- [Exercise directions]: Reproduce the lines below verbatim, everything from the line containing "Run the project with the play icon" down to the line containing "point(1288,360)", both included, and nothing else.

- [Task data]:
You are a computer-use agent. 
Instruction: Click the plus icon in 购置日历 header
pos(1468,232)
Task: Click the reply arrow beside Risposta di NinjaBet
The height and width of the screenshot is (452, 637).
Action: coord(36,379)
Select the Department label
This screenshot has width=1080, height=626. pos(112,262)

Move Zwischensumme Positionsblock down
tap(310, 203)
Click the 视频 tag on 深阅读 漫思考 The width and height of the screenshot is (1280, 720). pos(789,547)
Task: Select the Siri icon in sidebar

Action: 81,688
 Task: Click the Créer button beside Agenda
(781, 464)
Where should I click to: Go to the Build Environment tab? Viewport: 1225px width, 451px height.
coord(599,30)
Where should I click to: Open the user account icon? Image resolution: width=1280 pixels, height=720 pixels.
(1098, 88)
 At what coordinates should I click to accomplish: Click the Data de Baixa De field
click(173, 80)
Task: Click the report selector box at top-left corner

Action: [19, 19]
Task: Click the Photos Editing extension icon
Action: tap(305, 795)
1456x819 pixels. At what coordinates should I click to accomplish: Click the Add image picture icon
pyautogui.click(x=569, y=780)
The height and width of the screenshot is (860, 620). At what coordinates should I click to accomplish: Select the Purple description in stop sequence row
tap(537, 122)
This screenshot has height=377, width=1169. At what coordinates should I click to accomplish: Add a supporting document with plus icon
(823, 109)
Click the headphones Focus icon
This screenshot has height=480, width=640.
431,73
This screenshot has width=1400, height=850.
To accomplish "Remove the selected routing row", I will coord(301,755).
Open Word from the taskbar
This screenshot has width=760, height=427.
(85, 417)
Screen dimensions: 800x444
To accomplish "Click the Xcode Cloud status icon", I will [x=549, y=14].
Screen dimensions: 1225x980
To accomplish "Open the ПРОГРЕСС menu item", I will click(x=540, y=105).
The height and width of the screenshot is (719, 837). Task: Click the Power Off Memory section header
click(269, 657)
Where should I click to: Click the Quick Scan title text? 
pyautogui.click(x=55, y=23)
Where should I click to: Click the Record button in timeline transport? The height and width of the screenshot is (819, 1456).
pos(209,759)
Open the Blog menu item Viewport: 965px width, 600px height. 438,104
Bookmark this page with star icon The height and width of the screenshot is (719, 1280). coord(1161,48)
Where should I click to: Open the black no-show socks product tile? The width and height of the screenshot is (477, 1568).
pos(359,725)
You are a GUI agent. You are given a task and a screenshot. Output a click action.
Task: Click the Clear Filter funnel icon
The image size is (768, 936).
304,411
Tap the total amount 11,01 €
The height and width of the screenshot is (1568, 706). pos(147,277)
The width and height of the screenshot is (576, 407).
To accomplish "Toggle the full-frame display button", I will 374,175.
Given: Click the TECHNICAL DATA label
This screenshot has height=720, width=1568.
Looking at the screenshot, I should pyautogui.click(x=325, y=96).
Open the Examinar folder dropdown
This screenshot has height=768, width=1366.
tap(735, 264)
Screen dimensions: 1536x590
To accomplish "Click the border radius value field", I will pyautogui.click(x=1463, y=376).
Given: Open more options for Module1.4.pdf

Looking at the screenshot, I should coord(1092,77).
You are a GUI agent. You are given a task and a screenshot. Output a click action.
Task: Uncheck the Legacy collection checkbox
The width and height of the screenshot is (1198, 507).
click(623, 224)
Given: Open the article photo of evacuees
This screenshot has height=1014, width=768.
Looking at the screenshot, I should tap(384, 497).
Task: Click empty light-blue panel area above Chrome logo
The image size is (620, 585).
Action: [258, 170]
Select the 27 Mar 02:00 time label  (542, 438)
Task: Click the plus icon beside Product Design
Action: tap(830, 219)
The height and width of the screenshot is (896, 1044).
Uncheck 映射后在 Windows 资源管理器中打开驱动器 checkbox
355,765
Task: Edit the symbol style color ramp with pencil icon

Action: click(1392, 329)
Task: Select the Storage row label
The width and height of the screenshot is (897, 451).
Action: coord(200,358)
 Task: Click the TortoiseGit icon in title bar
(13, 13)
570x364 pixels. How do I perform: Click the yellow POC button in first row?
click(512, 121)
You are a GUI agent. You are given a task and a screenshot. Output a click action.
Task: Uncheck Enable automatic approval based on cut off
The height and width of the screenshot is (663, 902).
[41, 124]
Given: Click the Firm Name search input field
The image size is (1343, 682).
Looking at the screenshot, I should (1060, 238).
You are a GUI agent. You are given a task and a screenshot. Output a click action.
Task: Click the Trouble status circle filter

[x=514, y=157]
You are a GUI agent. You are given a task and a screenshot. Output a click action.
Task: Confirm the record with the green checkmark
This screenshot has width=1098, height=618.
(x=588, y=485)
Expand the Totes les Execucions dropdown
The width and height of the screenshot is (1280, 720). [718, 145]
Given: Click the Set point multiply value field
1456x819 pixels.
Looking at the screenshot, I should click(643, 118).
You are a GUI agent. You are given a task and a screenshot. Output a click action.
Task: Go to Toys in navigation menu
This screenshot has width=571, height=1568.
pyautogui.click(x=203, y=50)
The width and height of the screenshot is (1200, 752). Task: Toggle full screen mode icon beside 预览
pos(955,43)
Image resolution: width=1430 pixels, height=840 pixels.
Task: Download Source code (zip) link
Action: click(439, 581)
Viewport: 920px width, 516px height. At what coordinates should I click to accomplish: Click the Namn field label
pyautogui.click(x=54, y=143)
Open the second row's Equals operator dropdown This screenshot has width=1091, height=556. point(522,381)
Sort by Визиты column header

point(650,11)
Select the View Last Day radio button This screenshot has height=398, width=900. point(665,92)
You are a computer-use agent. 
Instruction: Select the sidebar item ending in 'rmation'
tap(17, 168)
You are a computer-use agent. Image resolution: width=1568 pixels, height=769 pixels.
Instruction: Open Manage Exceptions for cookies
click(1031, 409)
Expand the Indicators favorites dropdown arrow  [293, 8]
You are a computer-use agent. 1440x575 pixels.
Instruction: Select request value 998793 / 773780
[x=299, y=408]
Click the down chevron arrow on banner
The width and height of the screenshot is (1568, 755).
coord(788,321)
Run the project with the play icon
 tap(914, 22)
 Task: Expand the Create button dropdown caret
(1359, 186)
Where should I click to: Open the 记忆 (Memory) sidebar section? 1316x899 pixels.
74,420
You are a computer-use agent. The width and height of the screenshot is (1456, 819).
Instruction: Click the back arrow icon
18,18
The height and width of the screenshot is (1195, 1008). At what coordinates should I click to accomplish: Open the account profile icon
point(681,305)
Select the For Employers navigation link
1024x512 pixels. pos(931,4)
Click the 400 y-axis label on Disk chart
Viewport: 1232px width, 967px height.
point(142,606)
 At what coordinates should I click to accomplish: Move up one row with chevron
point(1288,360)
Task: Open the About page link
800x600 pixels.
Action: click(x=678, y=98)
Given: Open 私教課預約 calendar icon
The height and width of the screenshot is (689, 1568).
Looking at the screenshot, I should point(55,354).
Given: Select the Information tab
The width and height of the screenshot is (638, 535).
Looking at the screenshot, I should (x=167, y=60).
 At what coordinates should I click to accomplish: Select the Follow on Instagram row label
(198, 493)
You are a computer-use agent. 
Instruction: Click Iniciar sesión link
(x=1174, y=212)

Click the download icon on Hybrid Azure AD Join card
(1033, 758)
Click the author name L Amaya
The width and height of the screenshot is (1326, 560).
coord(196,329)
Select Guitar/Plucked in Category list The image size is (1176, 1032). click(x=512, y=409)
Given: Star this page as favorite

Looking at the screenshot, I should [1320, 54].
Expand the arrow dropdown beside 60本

- [Result below]:
Run the project with the play icon
 tap(914, 22)
 Task: Expand the Create button dropdown caret
(1359, 186)
Where should I click to: Open the 记忆 (Memory) sidebar section? 1316x899 pixels.
74,420
You are a computer-use agent. The width and height of the screenshot is (1456, 819).
Instruction: Click the back arrow icon
18,18
The height and width of the screenshot is (1195, 1008). At what coordinates should I click to accomplish: Open the account profile icon
point(681,305)
Select the For Employers navigation link
1024x512 pixels. pos(931,4)
Click the 400 y-axis label on Disk chart
Viewport: 1232px width, 967px height.
point(142,606)
 At what coordinates should I click to accomplish: Move up one row with chevron
point(1288,360)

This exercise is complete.